● **Exercise prompt**:
Verbatim copy without pictures. Please print every entry as it stands.

Saved entries:
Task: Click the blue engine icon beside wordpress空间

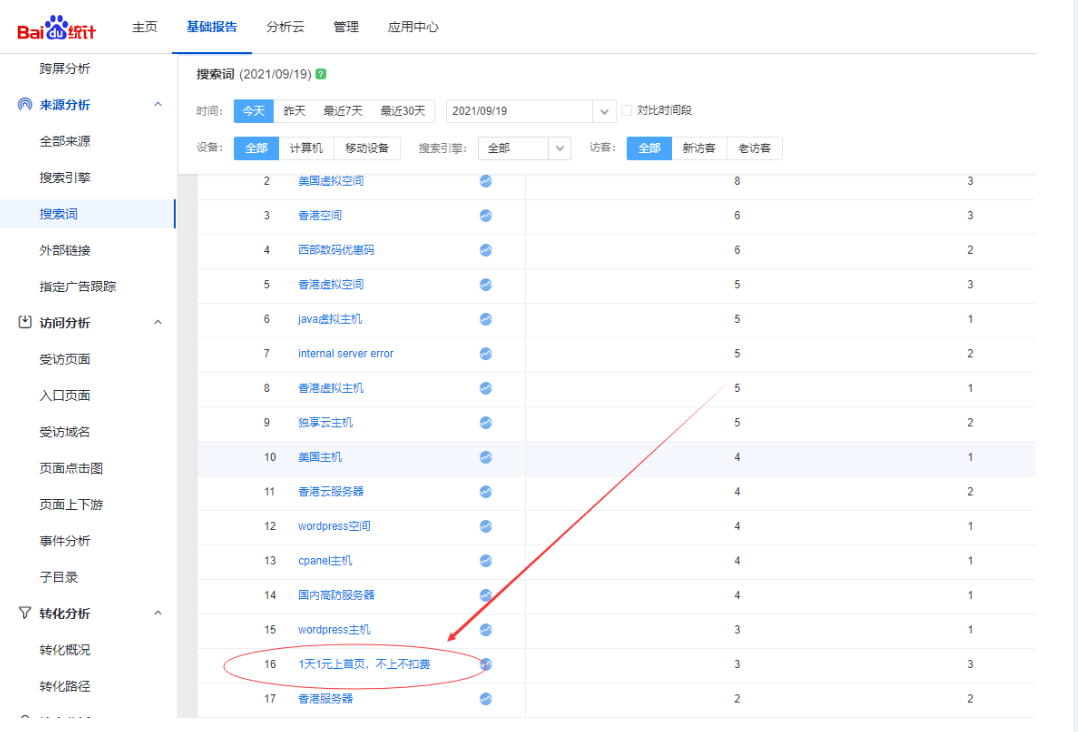Action: coord(486,526)
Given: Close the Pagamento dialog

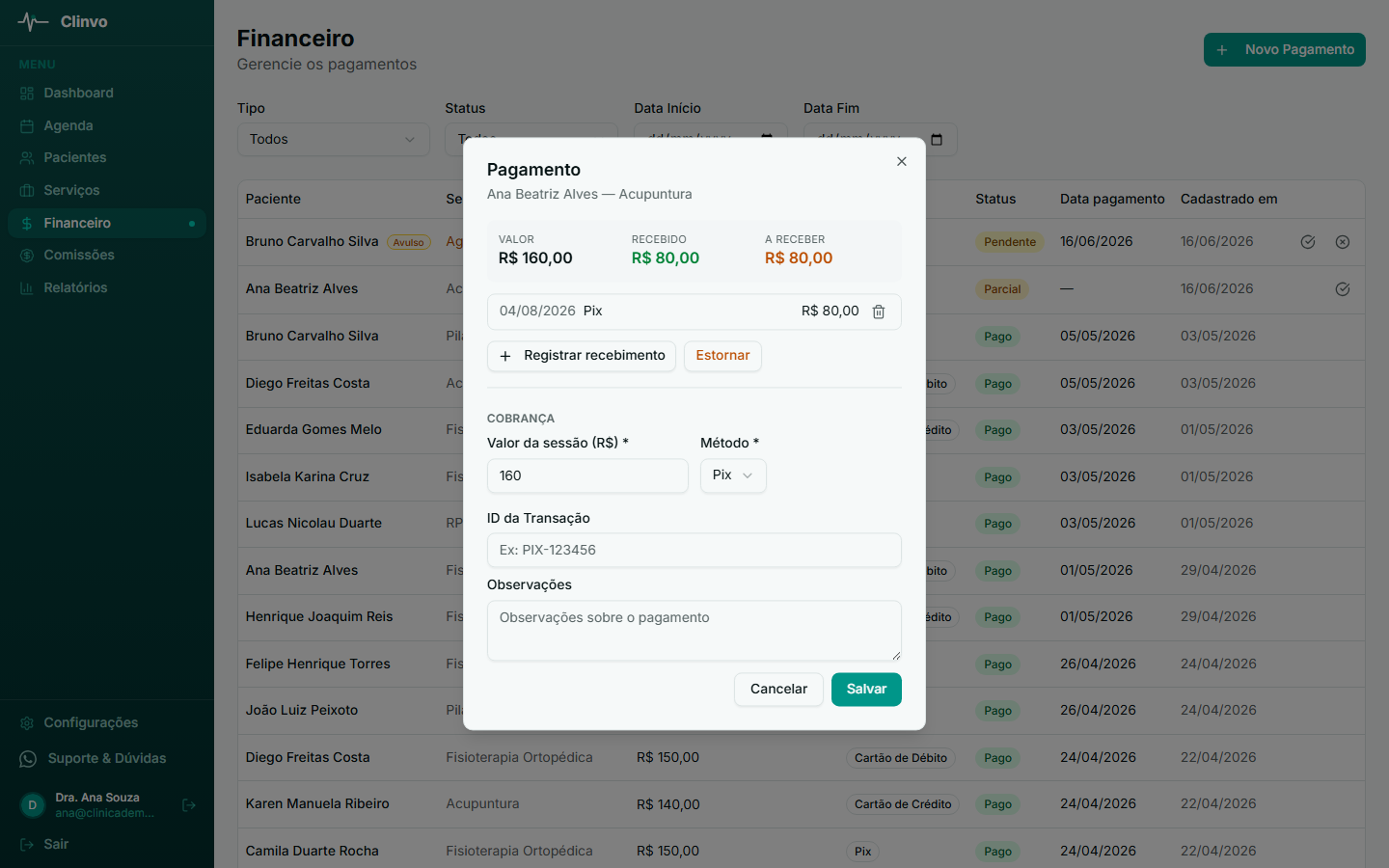Looking at the screenshot, I should [x=902, y=161].
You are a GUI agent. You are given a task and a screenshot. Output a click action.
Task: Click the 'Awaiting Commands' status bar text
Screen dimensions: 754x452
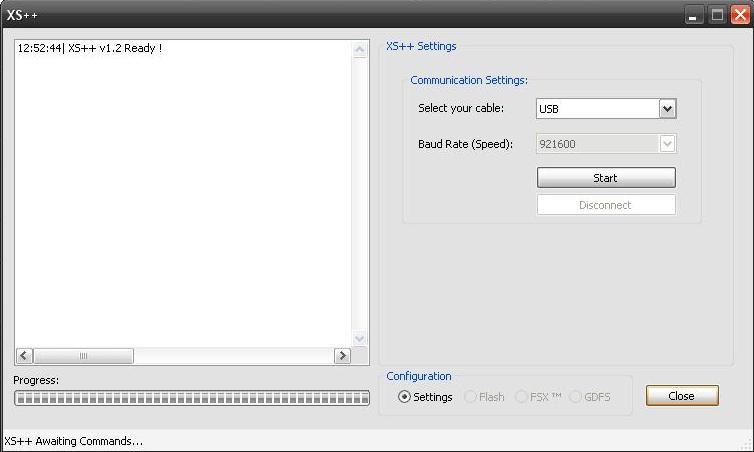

● **Task response**:
Task: Click the blue engine icon beside wordpress空间

Action: coord(486,526)
Given: Close the Pagamento dialog

Looking at the screenshot, I should [x=902, y=161].
You are a GUI agent. You are given a task and a screenshot. Output a click action.
Task: Click the 'Awaiting Commands' status bar text
Screen dimensions: 754x452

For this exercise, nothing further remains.